▸ Problem to work on
Please copy out, word for word, the lines of the listing below that run from the line containing "The width and height of the screenshot is (1262, 740)." through the line containing "file-name: 中医如此神奇之推拿按摩（高清版）.pdf is", including both of those lines.

▸ Task data
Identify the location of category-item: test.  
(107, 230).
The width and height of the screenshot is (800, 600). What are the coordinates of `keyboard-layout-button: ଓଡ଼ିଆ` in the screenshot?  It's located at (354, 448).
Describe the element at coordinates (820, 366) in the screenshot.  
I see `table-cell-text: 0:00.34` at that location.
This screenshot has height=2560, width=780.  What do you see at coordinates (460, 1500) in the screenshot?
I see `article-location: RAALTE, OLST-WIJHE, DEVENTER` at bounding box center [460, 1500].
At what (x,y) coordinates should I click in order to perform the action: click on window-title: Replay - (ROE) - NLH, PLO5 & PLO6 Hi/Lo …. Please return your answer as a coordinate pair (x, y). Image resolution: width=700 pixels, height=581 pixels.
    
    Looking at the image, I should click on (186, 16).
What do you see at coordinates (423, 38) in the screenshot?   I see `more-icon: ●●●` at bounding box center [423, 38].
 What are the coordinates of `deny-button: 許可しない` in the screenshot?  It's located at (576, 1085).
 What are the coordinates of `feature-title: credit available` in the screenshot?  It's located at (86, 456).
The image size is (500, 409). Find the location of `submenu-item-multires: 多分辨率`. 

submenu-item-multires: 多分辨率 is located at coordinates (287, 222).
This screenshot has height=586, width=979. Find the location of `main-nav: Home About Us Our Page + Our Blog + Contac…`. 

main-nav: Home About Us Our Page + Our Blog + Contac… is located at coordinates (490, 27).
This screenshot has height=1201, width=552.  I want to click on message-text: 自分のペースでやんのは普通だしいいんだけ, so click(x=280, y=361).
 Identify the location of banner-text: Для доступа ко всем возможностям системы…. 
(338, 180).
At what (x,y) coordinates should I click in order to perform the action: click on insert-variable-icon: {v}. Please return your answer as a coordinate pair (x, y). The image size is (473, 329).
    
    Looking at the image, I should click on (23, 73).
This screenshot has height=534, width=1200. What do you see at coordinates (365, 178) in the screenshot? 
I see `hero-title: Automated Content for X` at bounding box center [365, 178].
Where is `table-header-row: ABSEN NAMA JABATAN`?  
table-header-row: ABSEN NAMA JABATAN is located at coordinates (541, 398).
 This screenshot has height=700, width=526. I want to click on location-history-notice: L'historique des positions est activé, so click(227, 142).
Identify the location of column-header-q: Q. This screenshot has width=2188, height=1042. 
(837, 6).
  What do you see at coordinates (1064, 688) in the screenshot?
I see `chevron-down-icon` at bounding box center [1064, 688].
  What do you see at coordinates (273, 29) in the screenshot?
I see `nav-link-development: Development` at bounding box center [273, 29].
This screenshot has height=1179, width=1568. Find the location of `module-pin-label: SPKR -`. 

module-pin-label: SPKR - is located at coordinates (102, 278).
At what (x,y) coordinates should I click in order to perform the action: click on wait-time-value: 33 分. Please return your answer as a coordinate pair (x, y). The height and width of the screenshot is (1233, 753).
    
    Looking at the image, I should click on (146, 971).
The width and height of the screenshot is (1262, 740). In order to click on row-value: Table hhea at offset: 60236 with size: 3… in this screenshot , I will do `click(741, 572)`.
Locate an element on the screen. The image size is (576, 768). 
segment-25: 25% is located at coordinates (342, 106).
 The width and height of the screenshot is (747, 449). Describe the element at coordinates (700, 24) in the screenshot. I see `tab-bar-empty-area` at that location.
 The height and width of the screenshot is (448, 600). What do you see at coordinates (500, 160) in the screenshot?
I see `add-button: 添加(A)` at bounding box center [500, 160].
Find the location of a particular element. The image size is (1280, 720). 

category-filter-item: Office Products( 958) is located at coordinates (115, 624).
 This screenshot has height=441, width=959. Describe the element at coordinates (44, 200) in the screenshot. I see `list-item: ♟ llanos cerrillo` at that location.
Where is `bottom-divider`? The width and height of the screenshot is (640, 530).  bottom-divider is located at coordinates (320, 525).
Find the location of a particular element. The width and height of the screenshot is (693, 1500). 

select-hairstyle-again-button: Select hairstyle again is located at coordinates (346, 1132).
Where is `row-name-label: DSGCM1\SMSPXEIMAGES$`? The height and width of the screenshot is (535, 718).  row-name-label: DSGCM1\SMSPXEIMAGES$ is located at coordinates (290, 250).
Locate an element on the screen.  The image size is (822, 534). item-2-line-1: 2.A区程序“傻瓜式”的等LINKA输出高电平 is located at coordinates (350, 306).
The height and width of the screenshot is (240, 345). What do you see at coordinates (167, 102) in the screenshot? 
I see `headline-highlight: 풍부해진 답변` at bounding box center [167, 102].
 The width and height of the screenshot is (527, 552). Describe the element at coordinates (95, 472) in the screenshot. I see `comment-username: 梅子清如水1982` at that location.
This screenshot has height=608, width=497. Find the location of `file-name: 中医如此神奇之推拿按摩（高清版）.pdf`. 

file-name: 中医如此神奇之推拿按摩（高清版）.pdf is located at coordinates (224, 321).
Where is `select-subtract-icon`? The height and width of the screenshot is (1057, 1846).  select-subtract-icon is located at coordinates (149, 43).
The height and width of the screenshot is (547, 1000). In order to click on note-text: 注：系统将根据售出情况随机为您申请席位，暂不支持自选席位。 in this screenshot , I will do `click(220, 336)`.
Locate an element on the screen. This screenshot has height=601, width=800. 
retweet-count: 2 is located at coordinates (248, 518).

▸ Task solution
The width and height of the screenshot is (1262, 740). In order to click on row-value: Table hhea at offset: 60236 with size: 3… in this screenshot , I will do `click(741, 572)`.
Locate an element on the screen. The image size is (576, 768). 
segment-25: 25% is located at coordinates (342, 106).
 The width and height of the screenshot is (747, 449). Describe the element at coordinates (700, 24) in the screenshot. I see `tab-bar-empty-area` at that location.
 The height and width of the screenshot is (448, 600). What do you see at coordinates (500, 160) in the screenshot?
I see `add-button: 添加(A)` at bounding box center [500, 160].
Find the location of a particular element. The image size is (1280, 720). 

category-filter-item: Office Products( 958) is located at coordinates (115, 624).
 This screenshot has height=441, width=959. Describe the element at coordinates (44, 200) in the screenshot. I see `list-item: ♟ llanos cerrillo` at that location.
Where is `bottom-divider`? The width and height of the screenshot is (640, 530).  bottom-divider is located at coordinates (320, 525).
Find the location of a particular element. The width and height of the screenshot is (693, 1500). 

select-hairstyle-again-button: Select hairstyle again is located at coordinates (346, 1132).
Where is `row-name-label: DSGCM1\SMSPXEIMAGES$`? The height and width of the screenshot is (535, 718).  row-name-label: DSGCM1\SMSPXEIMAGES$ is located at coordinates (290, 250).
Locate an element on the screen.  The image size is (822, 534). item-2-line-1: 2.A区程序“傻瓜式”的等LINKA输出高电平 is located at coordinates (350, 306).
The height and width of the screenshot is (240, 345). What do you see at coordinates (167, 102) in the screenshot? 
I see `headline-highlight: 풍부해진 답변` at bounding box center [167, 102].
 The width and height of the screenshot is (527, 552). Describe the element at coordinates (95, 472) in the screenshot. I see `comment-username: 梅子清如水1982` at that location.
This screenshot has height=608, width=497. Find the location of `file-name: 中医如此神奇之推拿按摩（高清版）.pdf`. 

file-name: 中医如此神奇之推拿按摩（高清版）.pdf is located at coordinates (224, 321).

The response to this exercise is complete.